PROGETTO DI LEGGE - N. 30




        Onorevoli Colleghi! - Alcune sedi provinciali dell'Istituto nazionale della previdenza sociale (INPS), soprattutto nel Veneto, hanno in passato contestato taluni addebiti per presunte violazioni contributive nei confronti di aziende che avevano corrisposto indennità o gratifiche stabilite una tantum dai contratti di categoria.
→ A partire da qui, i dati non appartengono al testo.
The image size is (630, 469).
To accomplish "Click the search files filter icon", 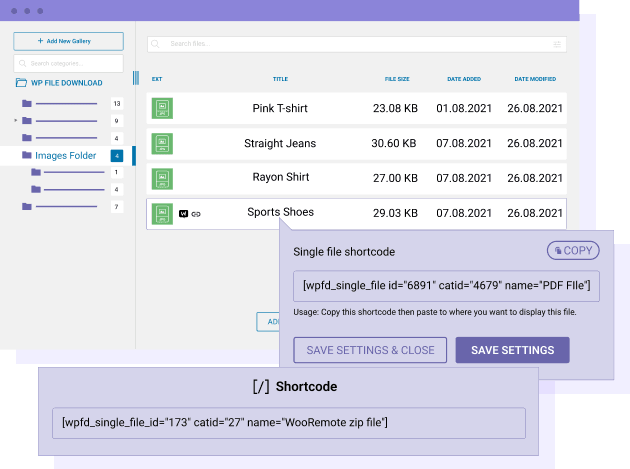I will click(557, 44).
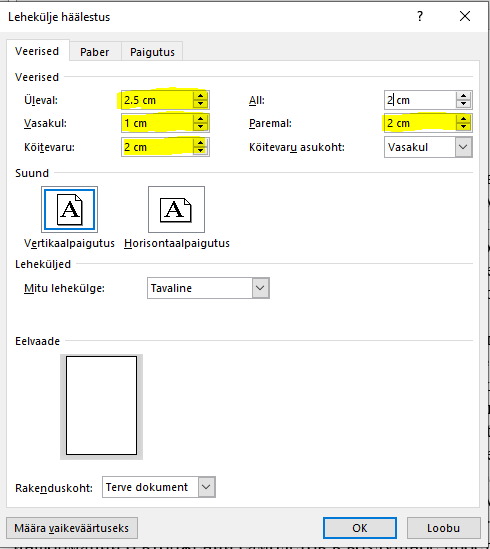Select the Horisontaalpaigutus landscape orientation icon
Image resolution: width=490 pixels, height=549 pixels.
tap(177, 209)
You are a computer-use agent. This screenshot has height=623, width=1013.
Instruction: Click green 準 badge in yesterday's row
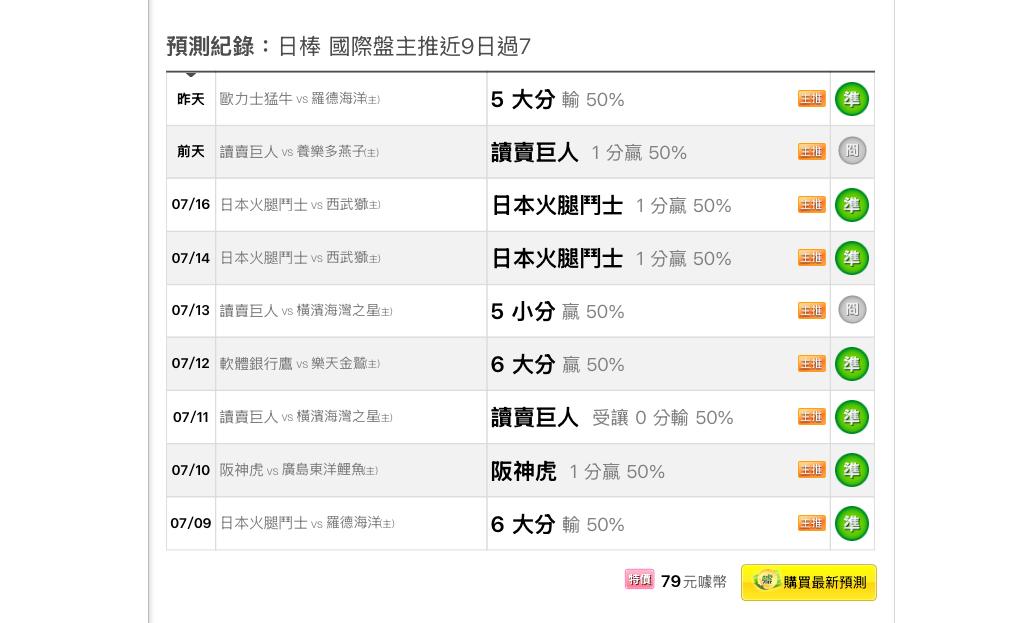click(851, 99)
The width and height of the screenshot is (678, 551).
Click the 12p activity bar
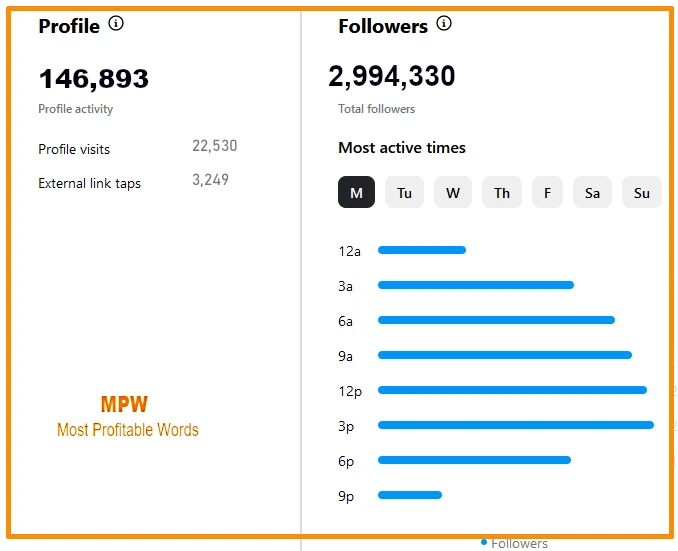512,390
        Queste presunte violazioni contributive non si riferivano all'assoggettamento a contribuzione di tali indennità, bensì al mancato assoggettamento a contribuzione della loro potenziale incidenza sulla tredicesima mensilità, sulle ferie o festività: incidenza peraltro non verificatasi, anzi espressamente esclusa dagli accordi fra le parti.
        Una tale estensibilità ope legis non appare ancora oggi fondata sulla normativa vigente, nemmeno di settore, tantomeno in via analogica; ancora di più appare ledere gravemente il principio della libertà della contrattazione sindacale, non potendosi demandare ad alcuni funzionari provinciali dell'INPS l'arbitrato sulla validità degli accordi stipulati fra le parti.
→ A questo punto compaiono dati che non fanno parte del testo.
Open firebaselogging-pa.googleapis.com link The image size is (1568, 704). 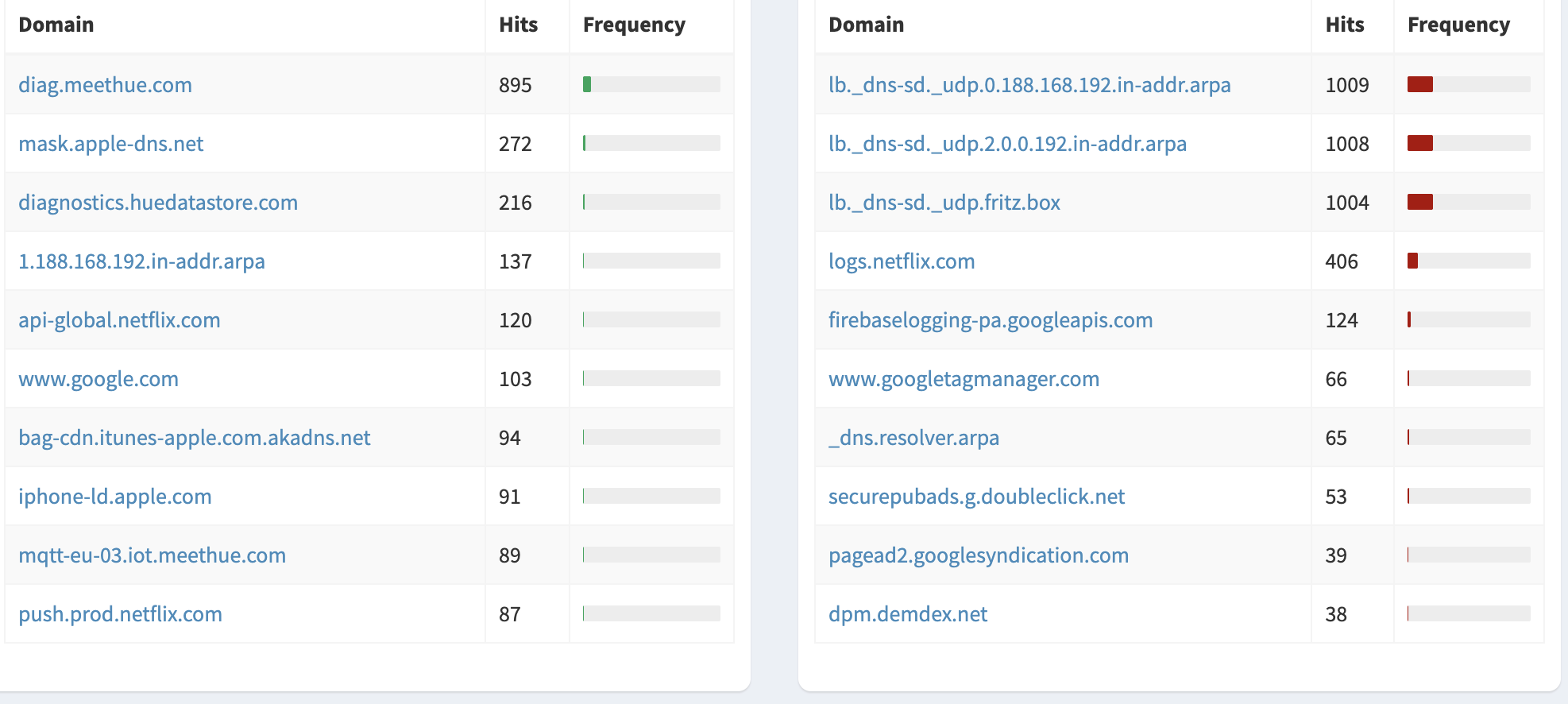coord(990,320)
        Oltre alle normali sanzioni, calcolate su quote di retribuzione mai corrisposte, viene addebitata alle ditte anche la perdita dei benefìci della fiscalizzazione degli oneri sociali, prevista per i datori di lavoro che non rispettano i contratti collettivi di lavoro; violazione questa che appare assolutamente paradossale in quanto la mancata corresponsione degli elementi aggiuntivi alla retribuzione imputata ai datori di lavoro viene espressamente prevista dagli accordi sindacali. Pertanto le sanzioni che derivano da tali ipotetiche violazioni ammontano ad importi estremamente rilevanti, sicuramente non proporzionati all'entità della presunta omissione.
        Si ritiene, pertanto, opportuno, al fine di chiarire definitivamente la questione in sede legislativa e di evitare ingiustificate limitazioni alla libertà contrattuale, che il Parlamento approvi la presente proposta di legge.